Matilda Bailey is a distinguished networking specialist who has spent years at the intersection of traditional on-premises hardware and the rapidly expanding world of next-gen cloud solutions. As enterprises increasingly transition not just their workloads, but their entire network architectures—including BGP sessions and virtual firewalls—into public cloud environments, the complexity of maintaining oversight has reached a breaking point. This conversation explores the systemic shift of moving foundational networking constructs like VPN terminations and transit gateways to the cloud, the technical hurdles of normalizing telemetry across hybrid paths, and the transformative potential of layering generative AI onto foundational network models to streamline complex troubleshooting.
As enterprises migrate network constructs like BGP sessions and virtual firewalls into the cloud, what visibility gaps typically emerge? How does this shift complicate the task of tracing a connectivity problem from an on-premises branch through to a cloud-hosted application?
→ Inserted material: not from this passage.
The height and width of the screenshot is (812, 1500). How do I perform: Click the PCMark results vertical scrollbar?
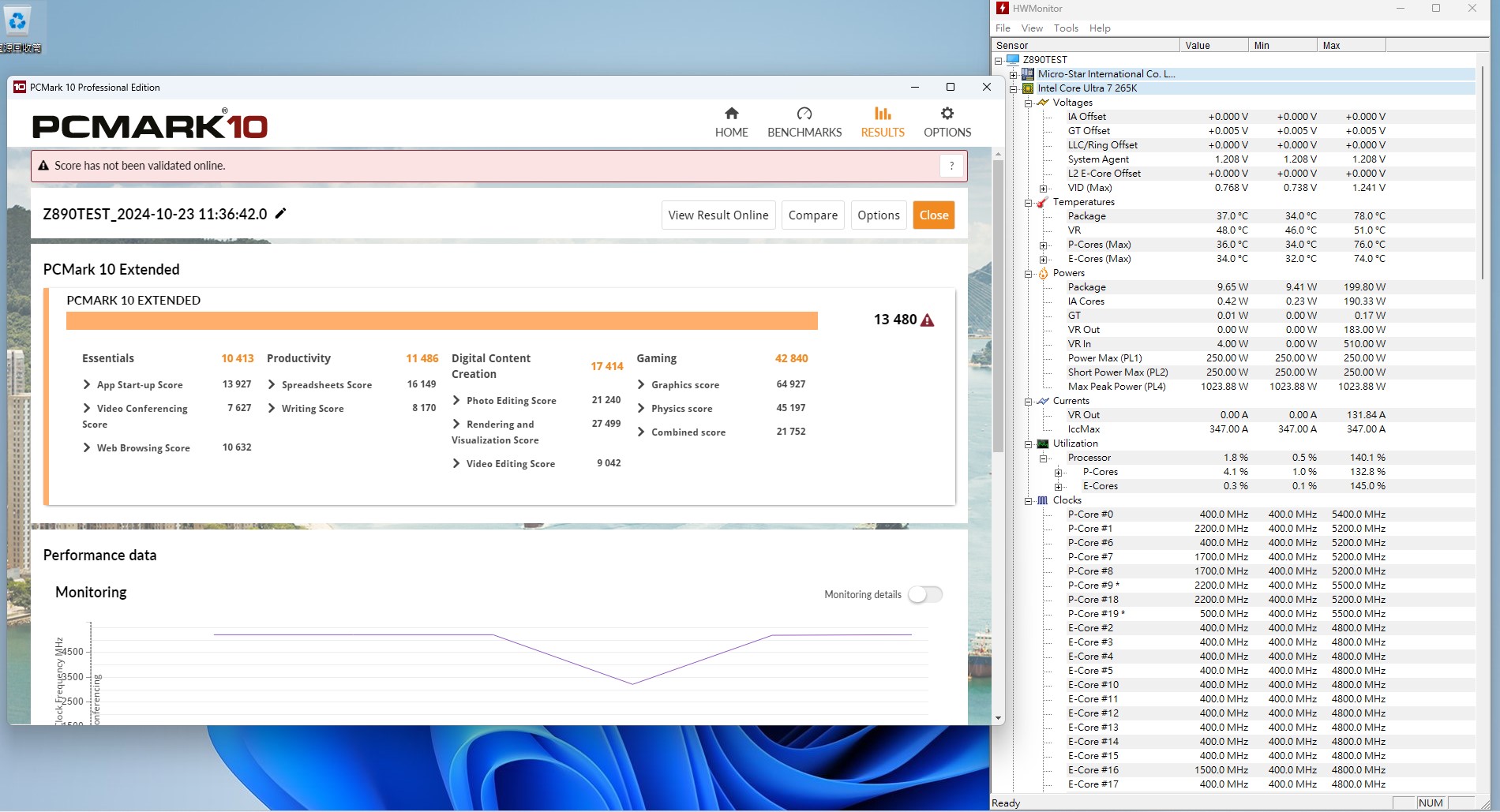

When organizations migrate their network infrastructure into the cloud, they often lose the granular control they once enjoyed in their own data centers. We are seeing a massive shift where BGP sessions, virtual firewalls, and VPN terminations are following compute into the cloud, yet the observability tools haven’t always kept pace. The primary gap emerges because network teams are forced to jump between different tools—one for the branch SD-WAN, another for the colocation interconnect, and yet another for the cloud-native VPC. This fragmented view makes it incredibly difficult to pinpoint whether a latency spike is happening at the service provider circuit or within the cloud’s own transit gateway. Without a single correlated view, the simple act of tracing a packet becomes a multi-hour investigation involving different teams and disconnected datasets.
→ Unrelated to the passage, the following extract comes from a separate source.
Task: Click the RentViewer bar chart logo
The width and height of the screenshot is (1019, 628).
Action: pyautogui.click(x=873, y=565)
A single network path might involve SD-WAN providers, colocation interconnects, and VPC transit gateways. How can teams effectively stitch these disparate data points together, and what specific metrics should they prioritize to identify where a bottleneck actually resides within that end-to-end trace?
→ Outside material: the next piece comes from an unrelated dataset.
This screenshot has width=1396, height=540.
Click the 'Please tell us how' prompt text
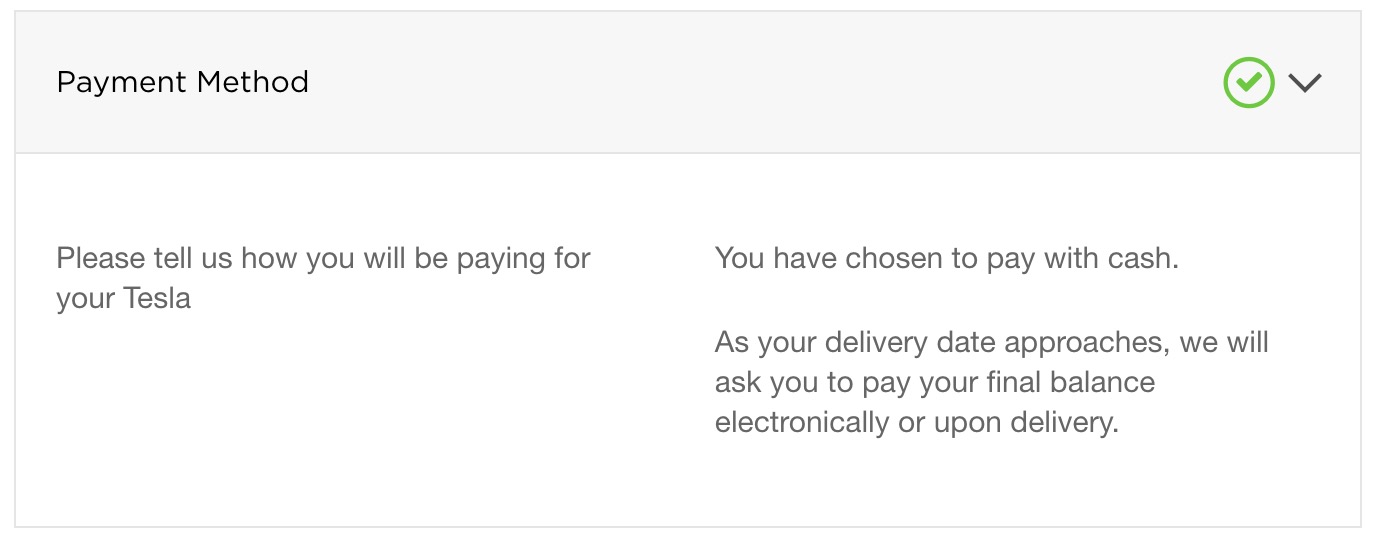coord(323,259)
To effectively stitch these points together, you need a platform that can ingest and correlate data from every hop in the journey, from the initial SD-WAN branch to the final cloud-hosted application. Teams should prioritize high-fidelity metrics like VPC flow logs and real-time infrastructure change data from the hyperscalers themselves. It is no longer enough to just look at throughput; you have to monitor the health of specific cloud constructs like Direct Connect gateways and Google Cloud Routers. By consolidating these metrics into a single pane, you can see if a bottleneck is sitting in an Equinix interconnect or if it’s a configuration issue within a virtual VRF. This level of depth is what allows NetOps teams to maintain the same level of AIOps-driven observability they had in traditional data centers.
Normalizing telemetry from legacy SNMP and modern cloud APIs requires a robust data normalization layer. How do you ensure this process remains source-agnostic, and what are the step-by-step technical challenges when correlating structured hyperscaler event data with varied on-premises vendor formats?
The secret to remaining source-agnostic is implementing a data hypervisor that sits between the ingestion layer and the analytics engine. This layer acts as a translator, taking the highly structured, API-based event data from hyperscalers and matching it with the more varied, often messy telemetry coming from on-premises SNMP or streaming sources. One of the biggest technical challenges is the sheer volume of vendor variation in on-premises environments, which is actually much more complex to normalize than cloud data. Cloud providers tend to publish very consistent event streams, whereas legacy hardware might report the same metric in five different ways depending on the firmware version. The normalization process must ensure that by the time data reaches the AI engine, the source is irrelevant, allowing for a seamless analysis of the entire hybrid path.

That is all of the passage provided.